How I utilised side hustles to generate multiple income streams whilst working from home.

Quidco – £4.66

Not a huge pay out from Quidco (follow this link to sign up and get an extra £10 cashback) so far this year.  I’m waiting for some big ones to pay out soon. But I’ve got over £150 of tracked Quidco waiting for me and I add more to it ever couple of weeks.  If you’ve not yet got started with Quidco, check out my beginners’ guide here.

 

Voucher from Sky – £50

My internet and phone bill was due for switching and saving, so I did my research and decided to go for Sky.  They were offering a good service at a low price AND I got a £50 voucher. Now I’d have been sold before the voucher so I was more than happy to accept.  Plus I did it through Quidco so should be getting some cashback too. Cheers Sky! Look out for my future post on how to save money each month by switching and saving.

 

Job spotter – £20.44

This is the one I had to leave my house for, but I hardly went out of my way to earn it.  The Job Spotter app is run by the employment agency Indeed. They basically pay you money for taking photos of job adverts in shop windows.  Therefore I earned this money (well Amazon vouchers) by shopping with my phone out. Easy!

 

Amazon voucher from Aviva – £10

This was more my husband’s than mine really but I ended up organising it so it is my victory.  We got a letter in the post saying that if my husband switched to online mailing for his life insurance then we would get a £10 voucher.  I didn’t need telling twice! After he said he wasn’t going to do I did it for him and a week later the voucher arrived. I love things like this.  Money for next to no effort.

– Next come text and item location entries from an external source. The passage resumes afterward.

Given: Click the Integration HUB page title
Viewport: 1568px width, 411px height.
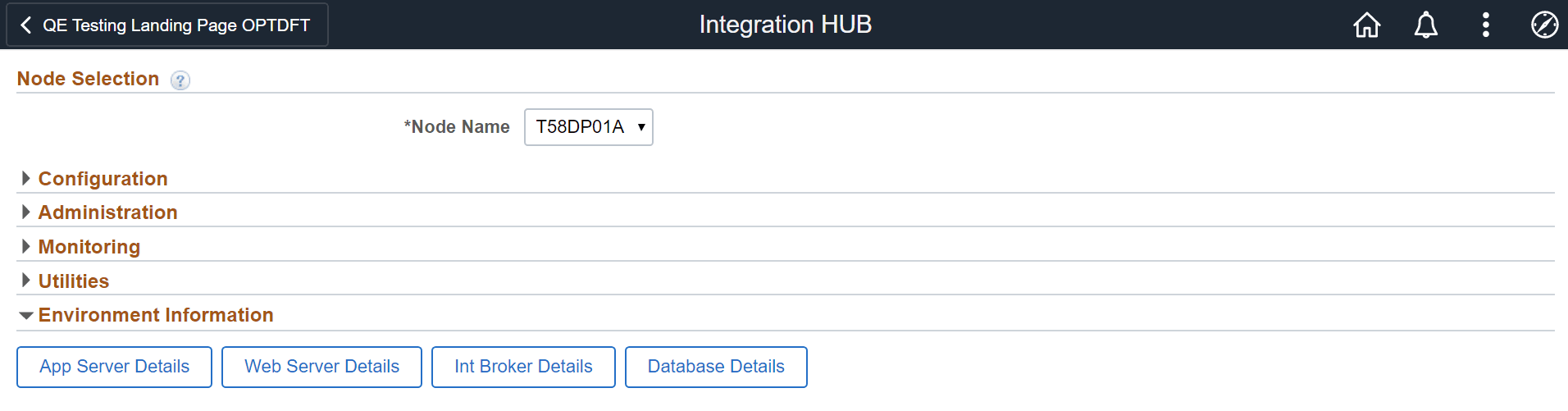Looking at the screenshot, I should (x=785, y=25).
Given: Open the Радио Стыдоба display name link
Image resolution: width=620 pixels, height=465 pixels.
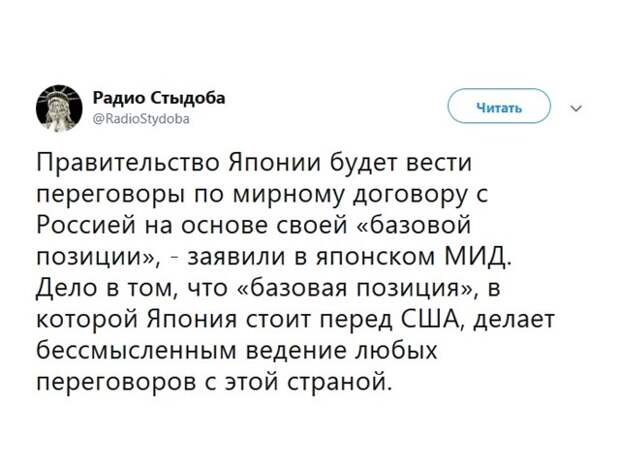Looking at the screenshot, I should click(x=159, y=98).
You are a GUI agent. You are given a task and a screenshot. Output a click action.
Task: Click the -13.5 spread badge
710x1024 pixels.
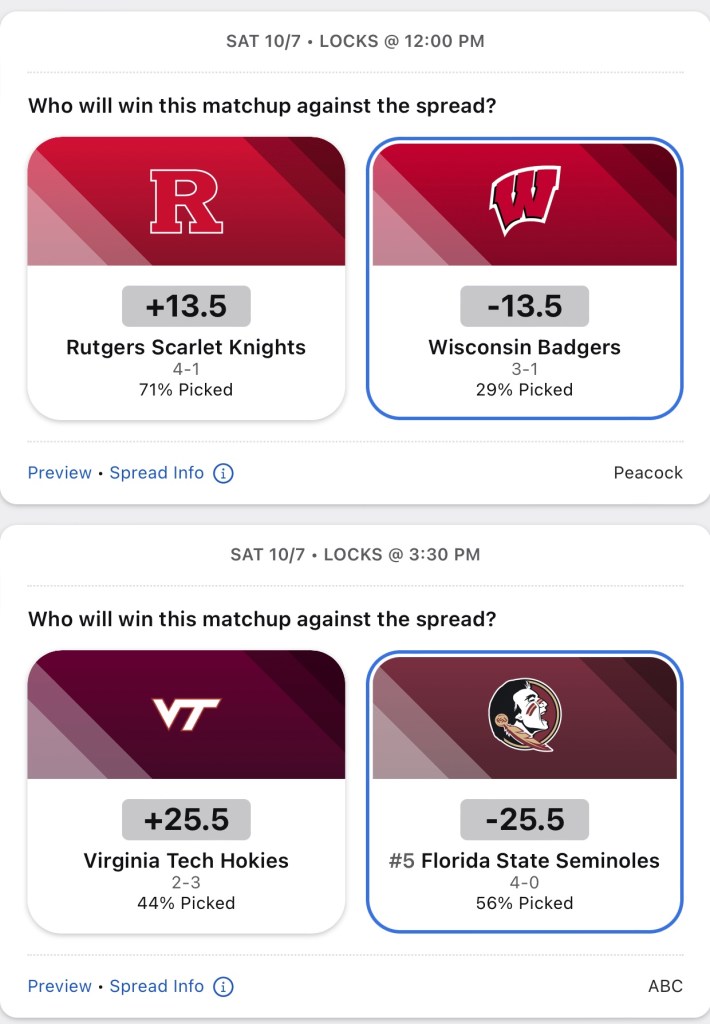pyautogui.click(x=524, y=306)
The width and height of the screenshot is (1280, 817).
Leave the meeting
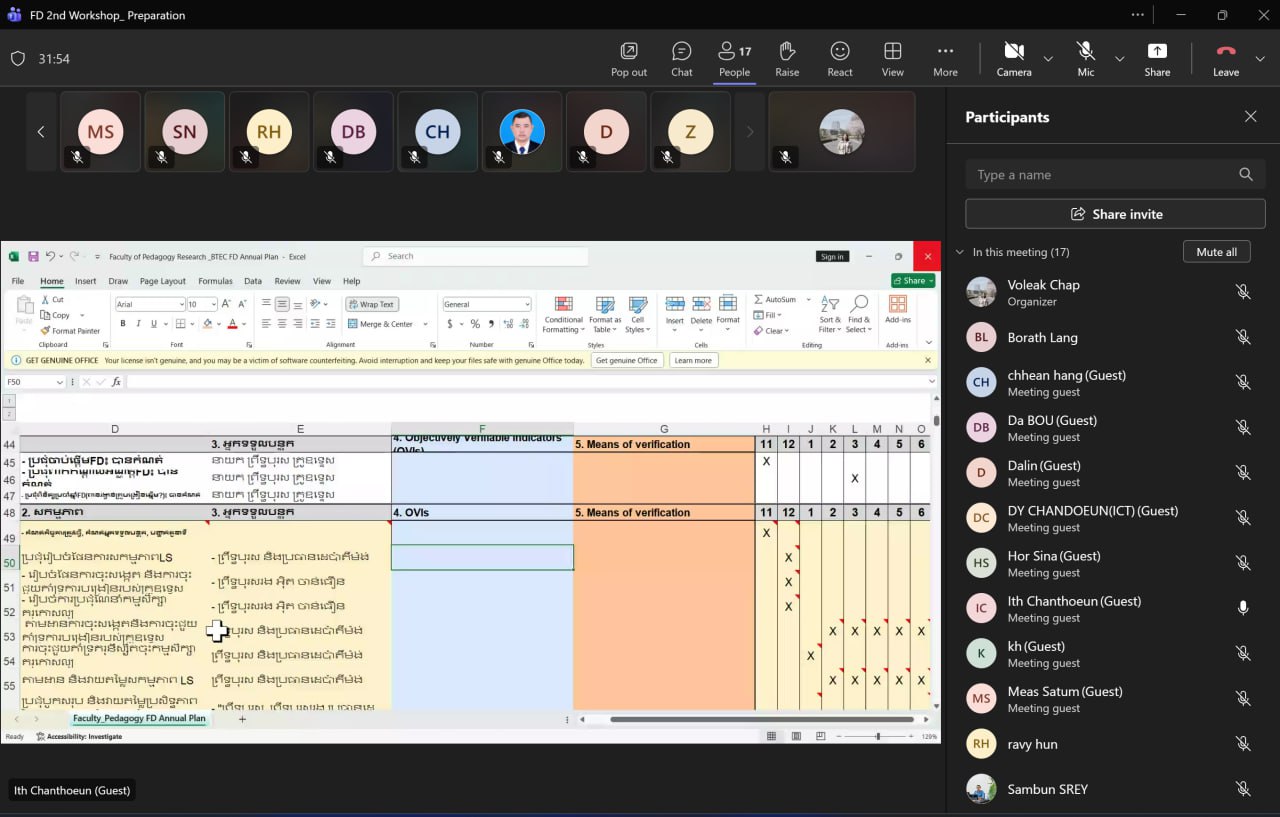click(x=1225, y=59)
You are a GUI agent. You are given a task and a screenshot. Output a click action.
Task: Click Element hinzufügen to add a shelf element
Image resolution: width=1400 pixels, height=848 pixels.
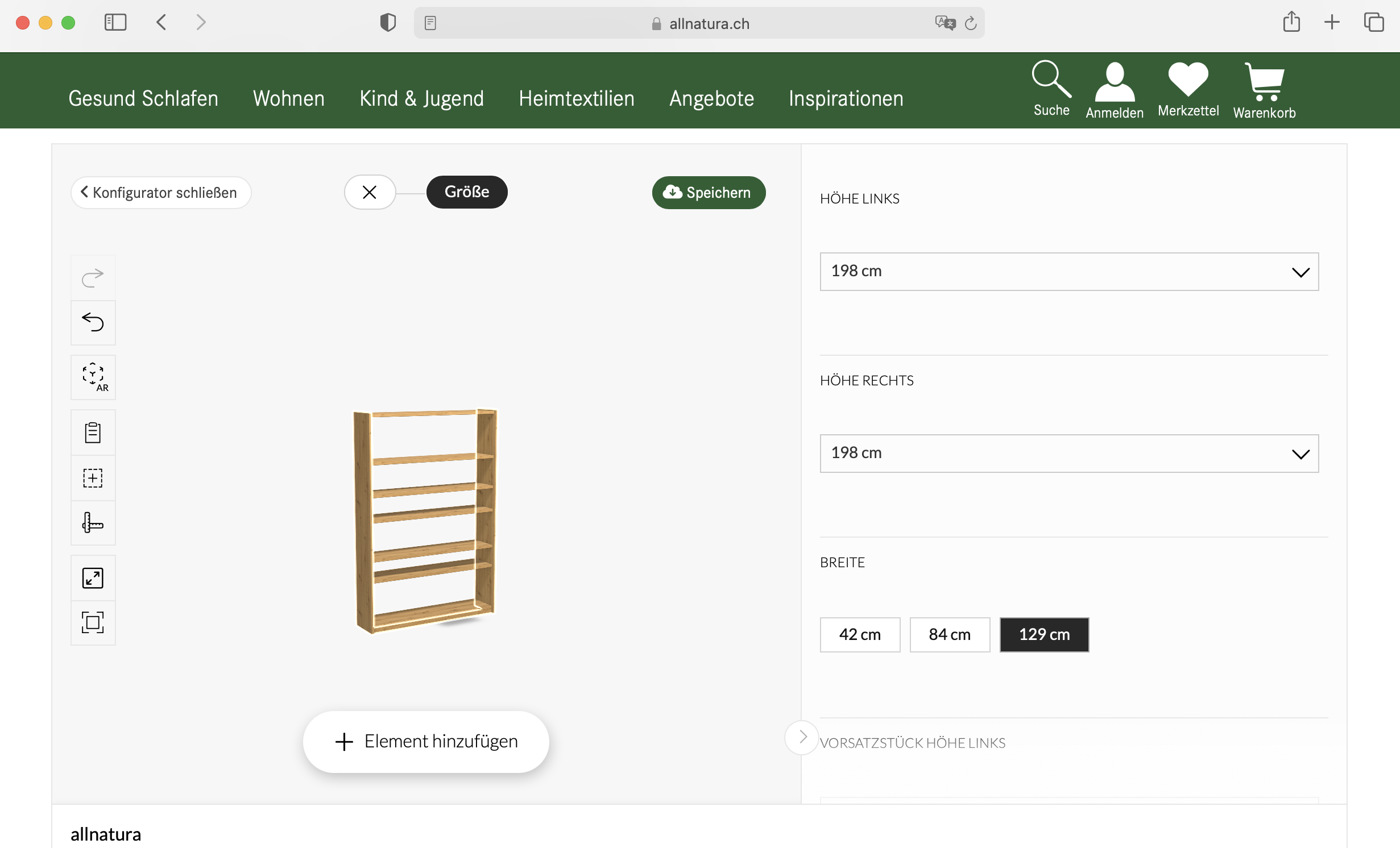[425, 741]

Keep your eyes peeled for things like this as it can be easy to discard such things as spam when actually it is legitimate.  

 

TOTAL – £902.19

 

There you go!  Now this doesn’t include the money I’ve made from a couple of other things, which I am only just getting started with.  I’ll write about those another day. AND it doesn’t include any savings I’ve made. Again that is for different post.  But it does go to show you how a little creativity can go a long way. So dig deep and have a think!

 

What can you do over the next three months to make some extra money?